「明かされる過去 非情!ギズモン:AT」
脚本:山口亮太 演出:今沢哲男 作監:浅沼昭弘、竹田欣弘
対峙するメルクリモンと大の拳を止めたのは、イクトの声だった。
ユキダルモンが森を行くと、人間の赤ちゃんが泣いていた。呼ばれた名はイクト、しかしデジタルゲートは閉じ、イクトはユキダルモンに育てられることになる。
イクトは、自分が人間で本当の母がいたと知ったことをメルクリモンに言うと、ゴツモンにイクトを殺せなどと命令していないとメルクリモン。ゴツモンの嘘はばれた。イクトは、人間が嫌いだったが大たちと出会って悪い奴ばかりじゃないと知った、ファルコモンと友だちになれた、人間とデジモン戦う必要ないと訴える。しかし倉田はデジモンは害な存在だとメルクリモンに銃を向ける。メルクリモンは、倉田こそがユキダルモンやたくさんのデジモンを殺した張本人だという。やはり話は違った。
昔メルクリモンは人間がいると聞いてユキダルモンのところへ来るが、ユキダルモンはイクトを渡さず、母親になる決心をした。ユキダルモンは我が子のようにイクトを育てた。だがその絆を断ったのは倉田だとメルクリモンは言う。
しかし倉田は、人間は被害者だという。探検隊で倉田はデジモンに襲われて銃を撃ったというが、敵意を見せなければデジモンから襲ってはこないと英(郷田ほづみさん)は言う。結局その銃がデジモンを怒らせ人間を敵と認識させた。以来探検隊はデジモンから逃げ回り無限氷壁へたどり着いた。サーベルレオモンから逃げるため、倉田はまだ不完全な時空震動爆弾を使って人間界へ戻った。

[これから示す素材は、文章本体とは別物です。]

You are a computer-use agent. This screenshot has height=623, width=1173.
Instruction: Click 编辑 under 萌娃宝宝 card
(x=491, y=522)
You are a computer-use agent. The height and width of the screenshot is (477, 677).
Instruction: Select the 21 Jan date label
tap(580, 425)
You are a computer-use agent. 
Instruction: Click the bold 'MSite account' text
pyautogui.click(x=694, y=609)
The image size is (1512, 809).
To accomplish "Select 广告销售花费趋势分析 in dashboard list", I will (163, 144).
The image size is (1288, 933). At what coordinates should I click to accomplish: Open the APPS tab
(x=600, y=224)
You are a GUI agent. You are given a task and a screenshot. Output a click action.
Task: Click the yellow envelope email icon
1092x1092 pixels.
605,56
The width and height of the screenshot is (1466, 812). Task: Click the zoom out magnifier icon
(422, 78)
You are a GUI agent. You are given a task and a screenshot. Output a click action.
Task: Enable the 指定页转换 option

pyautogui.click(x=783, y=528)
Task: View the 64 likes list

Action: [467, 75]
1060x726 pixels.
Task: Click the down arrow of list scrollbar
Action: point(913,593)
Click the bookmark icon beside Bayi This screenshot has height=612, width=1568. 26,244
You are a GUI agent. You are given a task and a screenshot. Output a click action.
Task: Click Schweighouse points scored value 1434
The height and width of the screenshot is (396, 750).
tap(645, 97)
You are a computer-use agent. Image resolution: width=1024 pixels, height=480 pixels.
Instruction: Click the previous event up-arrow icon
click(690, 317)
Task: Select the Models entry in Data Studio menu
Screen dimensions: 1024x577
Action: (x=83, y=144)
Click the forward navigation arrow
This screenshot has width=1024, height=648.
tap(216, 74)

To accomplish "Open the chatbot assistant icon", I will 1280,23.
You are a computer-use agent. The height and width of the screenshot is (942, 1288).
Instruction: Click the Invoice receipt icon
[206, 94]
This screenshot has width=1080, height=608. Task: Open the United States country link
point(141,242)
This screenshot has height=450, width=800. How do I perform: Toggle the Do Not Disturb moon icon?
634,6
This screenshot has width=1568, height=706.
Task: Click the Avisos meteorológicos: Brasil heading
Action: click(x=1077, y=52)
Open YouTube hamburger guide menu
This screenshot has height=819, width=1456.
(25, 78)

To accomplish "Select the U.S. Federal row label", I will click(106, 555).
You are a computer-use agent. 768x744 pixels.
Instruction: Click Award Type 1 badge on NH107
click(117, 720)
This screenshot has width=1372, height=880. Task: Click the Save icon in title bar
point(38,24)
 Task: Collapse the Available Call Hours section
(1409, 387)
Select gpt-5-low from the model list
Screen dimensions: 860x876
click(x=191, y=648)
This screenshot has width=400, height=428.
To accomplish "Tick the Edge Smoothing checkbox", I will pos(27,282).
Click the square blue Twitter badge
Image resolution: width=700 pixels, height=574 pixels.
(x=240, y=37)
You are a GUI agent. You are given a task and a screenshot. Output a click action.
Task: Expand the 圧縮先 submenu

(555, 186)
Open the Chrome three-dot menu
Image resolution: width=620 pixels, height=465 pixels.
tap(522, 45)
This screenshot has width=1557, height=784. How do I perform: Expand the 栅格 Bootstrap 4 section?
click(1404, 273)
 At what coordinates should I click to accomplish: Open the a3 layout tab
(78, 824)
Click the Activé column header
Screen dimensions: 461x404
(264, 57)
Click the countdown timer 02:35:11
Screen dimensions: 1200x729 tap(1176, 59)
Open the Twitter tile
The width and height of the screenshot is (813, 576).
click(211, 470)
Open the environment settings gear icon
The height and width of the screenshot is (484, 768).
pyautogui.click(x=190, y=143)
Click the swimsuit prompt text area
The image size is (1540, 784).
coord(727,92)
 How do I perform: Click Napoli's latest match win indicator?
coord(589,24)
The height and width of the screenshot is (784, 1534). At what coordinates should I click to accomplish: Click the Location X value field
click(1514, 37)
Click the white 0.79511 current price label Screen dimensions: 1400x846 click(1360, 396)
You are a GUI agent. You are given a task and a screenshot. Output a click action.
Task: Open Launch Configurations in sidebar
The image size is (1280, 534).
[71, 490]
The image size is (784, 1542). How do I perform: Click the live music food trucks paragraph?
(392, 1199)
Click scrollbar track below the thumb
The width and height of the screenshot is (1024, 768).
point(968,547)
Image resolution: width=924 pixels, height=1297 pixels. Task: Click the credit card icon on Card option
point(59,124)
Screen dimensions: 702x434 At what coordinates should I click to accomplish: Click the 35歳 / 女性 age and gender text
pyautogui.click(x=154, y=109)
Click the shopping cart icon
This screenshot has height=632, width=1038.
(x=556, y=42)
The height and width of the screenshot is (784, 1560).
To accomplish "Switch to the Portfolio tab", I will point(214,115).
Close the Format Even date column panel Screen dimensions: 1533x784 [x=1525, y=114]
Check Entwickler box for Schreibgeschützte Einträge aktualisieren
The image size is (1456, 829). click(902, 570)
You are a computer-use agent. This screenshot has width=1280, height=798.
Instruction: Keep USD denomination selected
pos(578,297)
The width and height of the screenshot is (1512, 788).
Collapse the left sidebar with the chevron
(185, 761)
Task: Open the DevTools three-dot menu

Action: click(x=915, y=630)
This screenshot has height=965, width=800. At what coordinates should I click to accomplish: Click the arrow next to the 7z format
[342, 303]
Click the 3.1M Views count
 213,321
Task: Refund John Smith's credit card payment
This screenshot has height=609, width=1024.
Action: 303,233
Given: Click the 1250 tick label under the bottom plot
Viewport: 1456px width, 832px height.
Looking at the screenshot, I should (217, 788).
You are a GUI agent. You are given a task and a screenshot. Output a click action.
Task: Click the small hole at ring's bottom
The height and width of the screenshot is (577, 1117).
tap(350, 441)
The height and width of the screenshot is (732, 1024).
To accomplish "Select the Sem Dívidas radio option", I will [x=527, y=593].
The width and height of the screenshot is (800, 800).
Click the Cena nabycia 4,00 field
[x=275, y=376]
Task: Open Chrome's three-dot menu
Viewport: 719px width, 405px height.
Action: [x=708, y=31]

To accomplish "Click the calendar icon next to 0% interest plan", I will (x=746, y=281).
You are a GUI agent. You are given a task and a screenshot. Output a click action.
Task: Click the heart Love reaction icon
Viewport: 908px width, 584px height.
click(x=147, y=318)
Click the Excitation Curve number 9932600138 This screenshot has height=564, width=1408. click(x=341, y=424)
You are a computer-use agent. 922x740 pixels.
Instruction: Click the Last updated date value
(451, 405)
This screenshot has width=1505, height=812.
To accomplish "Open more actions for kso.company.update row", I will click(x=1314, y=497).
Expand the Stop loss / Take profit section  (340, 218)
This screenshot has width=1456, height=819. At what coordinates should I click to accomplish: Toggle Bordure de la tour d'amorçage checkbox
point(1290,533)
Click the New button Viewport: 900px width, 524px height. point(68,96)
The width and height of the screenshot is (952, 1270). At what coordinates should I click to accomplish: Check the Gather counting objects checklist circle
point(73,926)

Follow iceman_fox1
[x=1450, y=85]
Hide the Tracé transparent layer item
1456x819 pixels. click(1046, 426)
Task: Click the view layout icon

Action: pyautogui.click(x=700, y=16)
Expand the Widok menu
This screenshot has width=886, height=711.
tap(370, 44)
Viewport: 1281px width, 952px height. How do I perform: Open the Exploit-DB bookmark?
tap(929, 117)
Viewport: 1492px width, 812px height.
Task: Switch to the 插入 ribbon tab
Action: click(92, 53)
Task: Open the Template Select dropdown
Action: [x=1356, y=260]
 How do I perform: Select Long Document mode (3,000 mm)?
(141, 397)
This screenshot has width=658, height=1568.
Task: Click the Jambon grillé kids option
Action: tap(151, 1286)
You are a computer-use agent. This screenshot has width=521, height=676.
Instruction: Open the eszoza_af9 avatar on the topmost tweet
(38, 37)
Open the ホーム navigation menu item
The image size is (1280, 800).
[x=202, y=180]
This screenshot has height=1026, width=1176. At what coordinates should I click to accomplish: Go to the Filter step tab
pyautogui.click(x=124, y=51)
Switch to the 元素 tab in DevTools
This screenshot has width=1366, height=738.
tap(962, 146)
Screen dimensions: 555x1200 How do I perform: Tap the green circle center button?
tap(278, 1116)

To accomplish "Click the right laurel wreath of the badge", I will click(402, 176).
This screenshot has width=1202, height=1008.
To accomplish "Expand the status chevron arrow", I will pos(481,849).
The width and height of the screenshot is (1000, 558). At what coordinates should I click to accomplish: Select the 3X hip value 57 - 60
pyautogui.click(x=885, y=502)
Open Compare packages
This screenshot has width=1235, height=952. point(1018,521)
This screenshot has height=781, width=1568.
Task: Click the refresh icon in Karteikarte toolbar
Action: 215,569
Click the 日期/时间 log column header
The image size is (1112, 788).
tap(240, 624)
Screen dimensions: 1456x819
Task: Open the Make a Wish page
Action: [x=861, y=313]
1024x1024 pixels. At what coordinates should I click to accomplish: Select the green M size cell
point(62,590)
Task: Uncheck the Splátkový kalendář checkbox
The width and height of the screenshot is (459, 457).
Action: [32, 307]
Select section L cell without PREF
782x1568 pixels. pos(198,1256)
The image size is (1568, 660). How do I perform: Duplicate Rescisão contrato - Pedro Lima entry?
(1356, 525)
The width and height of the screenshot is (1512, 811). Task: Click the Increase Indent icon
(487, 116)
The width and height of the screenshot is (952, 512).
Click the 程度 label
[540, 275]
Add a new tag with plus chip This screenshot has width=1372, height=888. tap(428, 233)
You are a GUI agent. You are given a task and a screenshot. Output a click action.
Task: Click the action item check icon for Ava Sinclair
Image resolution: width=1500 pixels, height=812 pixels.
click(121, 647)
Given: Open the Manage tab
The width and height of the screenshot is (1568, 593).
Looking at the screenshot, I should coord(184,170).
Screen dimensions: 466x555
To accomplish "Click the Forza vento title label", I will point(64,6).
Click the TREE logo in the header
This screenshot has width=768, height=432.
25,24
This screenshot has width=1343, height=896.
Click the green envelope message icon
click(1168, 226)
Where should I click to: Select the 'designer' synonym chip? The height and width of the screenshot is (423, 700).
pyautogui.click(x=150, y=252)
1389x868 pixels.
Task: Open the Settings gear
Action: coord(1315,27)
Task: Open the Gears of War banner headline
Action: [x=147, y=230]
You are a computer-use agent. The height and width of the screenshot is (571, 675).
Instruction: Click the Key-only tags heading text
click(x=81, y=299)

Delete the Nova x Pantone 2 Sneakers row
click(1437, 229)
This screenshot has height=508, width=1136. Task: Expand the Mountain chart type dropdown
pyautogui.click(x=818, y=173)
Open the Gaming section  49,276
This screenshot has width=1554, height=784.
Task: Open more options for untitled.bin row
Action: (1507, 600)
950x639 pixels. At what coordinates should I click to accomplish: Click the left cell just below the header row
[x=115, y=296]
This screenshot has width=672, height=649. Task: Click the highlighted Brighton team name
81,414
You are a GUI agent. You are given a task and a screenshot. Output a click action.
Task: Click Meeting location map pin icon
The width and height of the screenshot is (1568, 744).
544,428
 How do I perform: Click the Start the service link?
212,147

最後まで逃げずに真っ向勝負したのが英だったとメルクリモンは振り返る。なぜ神聖なるデジタルワールドに来るのかとメルクリモンが問うと、そこに新しい風が吹いているからと英は答えた。土足で踏み荒らすつもりはない、神隠しにあった人間を捜索するのが目的だという。メルクリモンもイクトの無事を正直に伝えた。そしてメルクリモンは英にイグドラシルというデジタルワールドの神というべき存在に会うよう勧めた。人間とデジモンの調和にはイグドラシルの承認が必要なのだ。神だから感じる事は出来るが見えないしどこにでもいるしどこにもいない。メルクリモンはデジタルゲートを守らねばならないのでここを離れられないから、英はイグドラシルを探しに旅に出た。
薩摩隊長は、大門博士は生きているという。デジタルワールドからデジヴァイスの設計図が届いたのが何よりの証拠だ。人間界にさ迷い出たデジモンを帰すDATSの創立も博士の意思だ。
調和が乱れたのは、倉田がデジタルワールドに攻め込んでからだ。倉田は部隊を率いて無差別に殺戮と破壊をし、抵抗するリボルモン(小島一成さん)たちにもギズモンなるデジモンで、デジタマも残らない殺戮を行い、ユキダルモンもその時殺された。イクトが来てからこの森はおかしくなったとゴツモンは言いがかりをつけたが、ユキダルモンの遺志を継いでこの森で戦士として生きろとメルクリモンは指示した。
ここの描写はわたしはちょっと引っかかります、現実に地球ではたくさんの少年兵士が育成されている児童虐待的な国際情勢を肯定するように受け取れるので。10代かそれに満たない子供が銃を持たされ民族のためと教えらえているのです。少年だけでなく、少女も家政婦や慰安婦として動員されます。さらに言うなら、イスラム圏では女性の地位が低いので、わざと女性兵士を育てて男性兵士を辱めたりもする、そういう厳しい現実を認識しておいでですか?セイバーズは、まさにそういう年齢層の子供向けの作品です、脚本家さんスタッフさん!!祖先や故郷を守る気持ちは普遍的なものではあるのだけど、それは中立的な国際教育の前提があってこそ成り立つもので、それなしには単なるナショナリズムやテロリズムに容易に通じてしまう事に、細やかな配慮が欲しい。まあそれを言っちゃうと、ポケモンみたいにバトルが終われば友だち―!試合が終われば仲間―!てなキッズ作品しかなくなっちゃうんですけど。やっぱりデジモンという作品には、命を大事に扱ってほしいからこの事も頭の隅に常に置いてほしい。
倉田は人間にとってデジモンは全て敵、人間を守るのが自分の使命と主張する。そしてギズモン:AT をリアライズしメルクリモンを襲う。